- [Extracted records]

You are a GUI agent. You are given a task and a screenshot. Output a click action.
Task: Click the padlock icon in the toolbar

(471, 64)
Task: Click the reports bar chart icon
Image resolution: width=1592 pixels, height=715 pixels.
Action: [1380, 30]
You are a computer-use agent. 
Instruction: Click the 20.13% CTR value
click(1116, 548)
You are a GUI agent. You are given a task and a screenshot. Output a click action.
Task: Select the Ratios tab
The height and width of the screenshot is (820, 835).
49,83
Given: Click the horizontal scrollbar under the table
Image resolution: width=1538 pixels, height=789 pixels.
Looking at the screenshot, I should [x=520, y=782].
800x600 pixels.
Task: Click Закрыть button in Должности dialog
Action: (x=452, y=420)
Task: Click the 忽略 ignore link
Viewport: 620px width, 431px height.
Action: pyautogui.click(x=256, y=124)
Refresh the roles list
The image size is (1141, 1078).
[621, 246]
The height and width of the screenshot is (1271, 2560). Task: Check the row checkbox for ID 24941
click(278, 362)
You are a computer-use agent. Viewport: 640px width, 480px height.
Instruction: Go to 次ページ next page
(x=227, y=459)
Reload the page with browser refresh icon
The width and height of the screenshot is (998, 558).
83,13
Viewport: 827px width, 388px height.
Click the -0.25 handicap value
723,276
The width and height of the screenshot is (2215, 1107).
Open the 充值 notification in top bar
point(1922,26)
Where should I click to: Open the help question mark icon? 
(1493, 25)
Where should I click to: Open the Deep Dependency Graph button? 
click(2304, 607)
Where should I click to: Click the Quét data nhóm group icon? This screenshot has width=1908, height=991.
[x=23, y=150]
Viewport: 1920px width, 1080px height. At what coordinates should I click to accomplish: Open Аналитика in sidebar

- [What you should do]
Copy everything from the start of the material down to the line containing "click(1116, 548)", both ends included, leaving all lines as they are except that each coordinate in the answers is multiplied by 1.4 and rounded to a whole number, with halves rounded up.

- [Answer for the task]
You are a GUI agent. You are given a task and a screenshot. Output a click action.
Task: Click the padlock icon in the toolbar

(659, 90)
Task: Click the reports bar chart icon
Image resolution: width=1592 pixels, height=715 pixels.
Action: [1932, 42]
You are a computer-use agent. 
Instruction: Click the 20.13% CTR value
click(1562, 767)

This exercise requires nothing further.